Oregon Health & Science University (OHSU) combined AI and diabetes experts to develop a smartphone app to help manage blood sugar levels.
OHSU biomedical engineer Peter Jacobs and OHSU endocrinologist Dr. Leah Wilson lead this project. They plan to organize a randomized clinical trial to evaluate an enhanced app used in concert with diabetes education specialists. The Leona M. and Harry B. Helmsley Charitable Trust awarded the university more than $4.3 million to support the work.
The researchers developed the DailyDose app for people managing type 1 diabetes with multiple daily insulin injections. It uses an AI algorithm to evaluate blood sugar data, identify trends and recommend steps to keep glucose in range. According to a story on OHSU’s website, the app addresses the pitfalls of modern wearable technologies, including continuous glucose monitors (CGMs) and automated insulin delivery systems. That includes the cost of insulin delivery devices in particular. They said that, while diabetes apps exist, “none offer recommendations for modifying insulin doses or behaviors like DailyDose.”
A study published in November 2022 found that blood sugar levels “significantly improved” when users followed recommendations from the app. Those who followed the app’s recommendations less failed to receive the same benefits, the researchers say.
“Our recent study found that some people didn’t accept the recommended changes provided by the app because they didn’t understand how the recommendations would improve their glucose management, or because they mistakenly thought that making the recommended changes would negatively impact their health,” said Jacobs. “We also found that other barriers prevented some people from making changes to their glucose management. For example, if you’re under a lot of stress or if you work multiple jobs, managing your glucose and taking the time to do something new can seem overwhelming or even impossible.”
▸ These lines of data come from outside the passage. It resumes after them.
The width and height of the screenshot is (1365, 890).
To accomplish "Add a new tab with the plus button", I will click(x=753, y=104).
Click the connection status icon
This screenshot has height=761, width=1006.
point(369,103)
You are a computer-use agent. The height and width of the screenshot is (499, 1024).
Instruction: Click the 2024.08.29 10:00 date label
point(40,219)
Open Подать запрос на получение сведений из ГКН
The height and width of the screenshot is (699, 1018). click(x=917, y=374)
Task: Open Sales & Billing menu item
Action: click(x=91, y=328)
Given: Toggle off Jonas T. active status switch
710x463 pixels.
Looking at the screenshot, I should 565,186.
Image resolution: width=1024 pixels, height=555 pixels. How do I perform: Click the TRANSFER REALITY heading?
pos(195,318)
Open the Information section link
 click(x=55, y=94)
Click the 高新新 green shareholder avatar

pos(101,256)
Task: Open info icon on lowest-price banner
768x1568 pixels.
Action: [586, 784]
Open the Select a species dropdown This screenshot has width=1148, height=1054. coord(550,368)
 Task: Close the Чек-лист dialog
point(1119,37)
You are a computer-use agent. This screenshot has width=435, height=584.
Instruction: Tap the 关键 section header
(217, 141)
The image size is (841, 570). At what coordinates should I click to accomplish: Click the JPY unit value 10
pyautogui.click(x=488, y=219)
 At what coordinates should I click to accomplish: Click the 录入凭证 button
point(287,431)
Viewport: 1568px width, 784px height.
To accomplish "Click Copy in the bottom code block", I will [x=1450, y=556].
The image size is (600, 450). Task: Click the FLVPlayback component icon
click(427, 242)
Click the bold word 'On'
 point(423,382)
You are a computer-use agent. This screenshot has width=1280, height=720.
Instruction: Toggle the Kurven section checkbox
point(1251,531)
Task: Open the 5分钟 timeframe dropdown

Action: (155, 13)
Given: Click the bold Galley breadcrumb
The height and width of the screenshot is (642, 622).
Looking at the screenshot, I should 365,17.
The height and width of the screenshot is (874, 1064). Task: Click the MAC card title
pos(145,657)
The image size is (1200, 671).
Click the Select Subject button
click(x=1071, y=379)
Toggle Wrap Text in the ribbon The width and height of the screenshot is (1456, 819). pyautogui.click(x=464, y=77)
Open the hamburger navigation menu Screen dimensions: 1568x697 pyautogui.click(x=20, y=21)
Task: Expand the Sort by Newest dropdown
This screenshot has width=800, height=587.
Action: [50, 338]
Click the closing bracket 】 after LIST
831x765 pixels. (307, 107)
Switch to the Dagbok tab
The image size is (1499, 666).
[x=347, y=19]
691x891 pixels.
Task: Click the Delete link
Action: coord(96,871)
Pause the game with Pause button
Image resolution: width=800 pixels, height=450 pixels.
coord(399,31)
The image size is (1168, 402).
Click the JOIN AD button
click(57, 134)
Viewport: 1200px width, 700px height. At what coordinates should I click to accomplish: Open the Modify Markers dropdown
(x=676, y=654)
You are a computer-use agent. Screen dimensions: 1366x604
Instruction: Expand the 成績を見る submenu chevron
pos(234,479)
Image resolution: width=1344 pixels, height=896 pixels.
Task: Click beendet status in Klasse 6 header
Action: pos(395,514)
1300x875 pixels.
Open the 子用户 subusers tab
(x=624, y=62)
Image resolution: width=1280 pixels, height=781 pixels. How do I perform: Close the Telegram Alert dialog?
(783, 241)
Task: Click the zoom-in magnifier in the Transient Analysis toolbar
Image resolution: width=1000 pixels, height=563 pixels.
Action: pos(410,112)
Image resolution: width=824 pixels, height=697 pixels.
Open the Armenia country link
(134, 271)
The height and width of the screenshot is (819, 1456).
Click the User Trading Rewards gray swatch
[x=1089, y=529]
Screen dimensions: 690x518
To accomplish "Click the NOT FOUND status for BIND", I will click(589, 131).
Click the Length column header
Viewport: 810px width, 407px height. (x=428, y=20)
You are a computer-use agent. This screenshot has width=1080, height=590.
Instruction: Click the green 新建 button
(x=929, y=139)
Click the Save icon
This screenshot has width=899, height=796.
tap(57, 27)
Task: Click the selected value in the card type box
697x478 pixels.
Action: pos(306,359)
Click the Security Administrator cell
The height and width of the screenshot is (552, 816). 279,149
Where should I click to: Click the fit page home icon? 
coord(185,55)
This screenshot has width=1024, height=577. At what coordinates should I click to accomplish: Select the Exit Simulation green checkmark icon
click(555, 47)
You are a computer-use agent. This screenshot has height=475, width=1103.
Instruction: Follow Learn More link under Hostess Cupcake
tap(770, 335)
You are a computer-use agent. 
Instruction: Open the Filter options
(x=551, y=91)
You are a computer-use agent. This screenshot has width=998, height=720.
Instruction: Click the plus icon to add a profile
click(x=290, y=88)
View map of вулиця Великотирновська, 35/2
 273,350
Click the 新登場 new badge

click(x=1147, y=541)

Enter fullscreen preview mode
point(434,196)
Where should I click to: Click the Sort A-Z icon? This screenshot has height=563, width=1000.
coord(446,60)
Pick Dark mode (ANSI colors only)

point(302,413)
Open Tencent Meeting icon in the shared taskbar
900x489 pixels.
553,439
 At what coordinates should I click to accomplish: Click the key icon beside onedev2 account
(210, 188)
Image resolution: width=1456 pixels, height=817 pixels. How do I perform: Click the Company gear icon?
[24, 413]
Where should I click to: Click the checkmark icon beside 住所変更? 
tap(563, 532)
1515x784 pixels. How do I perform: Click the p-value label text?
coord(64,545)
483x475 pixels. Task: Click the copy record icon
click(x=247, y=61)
More on the OHSU app and coming clinical trial
The OHSU website described a two-pronged approach to the application. It uses new glucose forecasting algorithms and an improved user interface. It also connects those who can’t improve their glucose levels using the app alone to a diabetes educator or a behavioral health clinician.
Researchers say the clinical trial first will have its participants use the DailyDose app and only receive coaching if necessary. They say one-on-one education can bring high costs and consume time. The researchers designed the app for affordability and scalability.
The trial follows 93 people with type 1 diabetes for 38 weeks. After the first 12 weeks, participants who don’t benefit from using the app alone will also be connected with a diabetes educator or psychologist. The study, set to begin in 2024, spans six institutions. It includes the Harold Schnitzer Diabetes Health Center at OHSU, Joslin Diabetes Center at Harvard University, University of Southern California, University of California San Diego, Mount Sinai Hospital and Barbara Davis Center for Diabetes at the University of Colorado.
“Some people struggling with glucose management may benefit from personalized coaching,” said Wilson. “But, knowing that coaching is resource-intensive, our study will only offer it to those who need it. We call this combined approach app-based certified diabetes education therapy, or AB-CDE.”